I sent in my webcam footage showing what actually happened (pet cam that ran all the time), suggesting that it might be sensible for him to tell people he has a phobia rather than make up bullshit, and I got an apology (though a rather begrudging one, delivered via someone else).

Ultimately, some humans are bizarre at times.

If the chap is in England or Wales he can get that dog phobia treated for free in 12 sessions if he wanted but I'm suspecting it's very convenient for him to be able to run out of a house whenever he wants.

valentinka31 · 10/10/2024 13:59

So sorry, OP. Whatever the job was, however described, and however rubbish the bits from B&Q, you've had a male stranger get very angry in your home, then leave in a huff and threaten your DH. That is just awful and no wonder you feel shocked.

But he's gone now.

I would leave it, leave him, forget it, forget him. No point.

It sounds like you may have a fiddly job and for sure the materials can be frustrating if they aren't great. This guy though didn't have the temperament to cope with it.

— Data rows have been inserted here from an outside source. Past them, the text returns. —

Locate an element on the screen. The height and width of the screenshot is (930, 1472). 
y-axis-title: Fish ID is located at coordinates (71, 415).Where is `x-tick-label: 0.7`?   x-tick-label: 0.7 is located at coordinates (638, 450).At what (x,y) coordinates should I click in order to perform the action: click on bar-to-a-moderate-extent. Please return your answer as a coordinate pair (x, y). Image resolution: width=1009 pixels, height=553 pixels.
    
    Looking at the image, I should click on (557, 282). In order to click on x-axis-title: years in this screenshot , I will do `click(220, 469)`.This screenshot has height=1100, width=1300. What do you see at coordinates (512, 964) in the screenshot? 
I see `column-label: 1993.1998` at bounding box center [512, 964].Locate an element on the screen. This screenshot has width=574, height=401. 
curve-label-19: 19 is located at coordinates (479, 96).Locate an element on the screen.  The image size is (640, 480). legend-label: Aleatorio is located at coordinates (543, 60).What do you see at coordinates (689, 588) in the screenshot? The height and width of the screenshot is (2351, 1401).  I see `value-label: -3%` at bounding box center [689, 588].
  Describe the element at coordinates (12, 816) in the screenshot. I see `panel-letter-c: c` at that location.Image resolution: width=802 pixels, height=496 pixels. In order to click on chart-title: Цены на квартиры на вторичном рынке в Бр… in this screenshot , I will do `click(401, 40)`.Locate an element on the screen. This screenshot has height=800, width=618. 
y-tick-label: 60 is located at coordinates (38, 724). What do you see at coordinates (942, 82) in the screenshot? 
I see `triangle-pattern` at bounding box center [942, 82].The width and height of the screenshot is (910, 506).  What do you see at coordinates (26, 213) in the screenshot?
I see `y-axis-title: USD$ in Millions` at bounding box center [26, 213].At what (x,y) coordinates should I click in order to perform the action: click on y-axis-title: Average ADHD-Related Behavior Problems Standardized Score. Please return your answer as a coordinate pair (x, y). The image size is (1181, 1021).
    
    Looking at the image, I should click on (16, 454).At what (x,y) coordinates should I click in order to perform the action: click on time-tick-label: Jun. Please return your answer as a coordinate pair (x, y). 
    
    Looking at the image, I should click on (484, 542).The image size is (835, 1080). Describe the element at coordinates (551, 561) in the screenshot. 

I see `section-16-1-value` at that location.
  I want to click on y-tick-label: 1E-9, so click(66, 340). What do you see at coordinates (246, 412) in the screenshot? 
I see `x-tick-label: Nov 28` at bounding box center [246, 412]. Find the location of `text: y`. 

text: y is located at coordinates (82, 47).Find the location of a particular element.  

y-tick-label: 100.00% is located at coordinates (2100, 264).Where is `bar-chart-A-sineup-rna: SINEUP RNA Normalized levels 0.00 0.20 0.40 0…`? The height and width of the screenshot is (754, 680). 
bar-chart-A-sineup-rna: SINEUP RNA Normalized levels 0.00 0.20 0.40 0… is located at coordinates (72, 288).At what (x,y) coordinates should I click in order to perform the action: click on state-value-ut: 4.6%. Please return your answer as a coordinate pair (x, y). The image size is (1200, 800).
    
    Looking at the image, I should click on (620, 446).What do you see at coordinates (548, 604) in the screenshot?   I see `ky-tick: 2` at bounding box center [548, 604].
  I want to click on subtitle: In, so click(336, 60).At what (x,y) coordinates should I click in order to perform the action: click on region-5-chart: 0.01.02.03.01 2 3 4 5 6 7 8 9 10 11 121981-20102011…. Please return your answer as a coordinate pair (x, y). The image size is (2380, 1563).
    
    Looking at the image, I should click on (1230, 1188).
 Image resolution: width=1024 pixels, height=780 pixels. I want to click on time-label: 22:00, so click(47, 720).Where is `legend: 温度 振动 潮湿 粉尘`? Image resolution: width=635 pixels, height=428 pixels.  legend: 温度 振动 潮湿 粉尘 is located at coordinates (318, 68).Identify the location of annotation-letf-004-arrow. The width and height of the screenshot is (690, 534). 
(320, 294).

You need a laid back guy with plenty of time. You should expect to pay for this and tbf now there's less to do. So actually, the first guy's turkey fit has benefited you.

Be happy. He's gone but quite a bit of the job was done.

Lifeomars · 10/10/2024 13:59

SimpleThings101 · 10/10/2024 10:39

In future don’t deal with tradesmen at all if your partner is present. Leave it to him.

What do you suggest that people like me who live alone should do? One of my real dreads is getting work men (and it is usually men) in to do stuff. I find it really stressful and reading stories like this confirm my worst fears. I need some decorating doing and keep putting it off as I find it so horrible having someone who is of course a stranger in my home.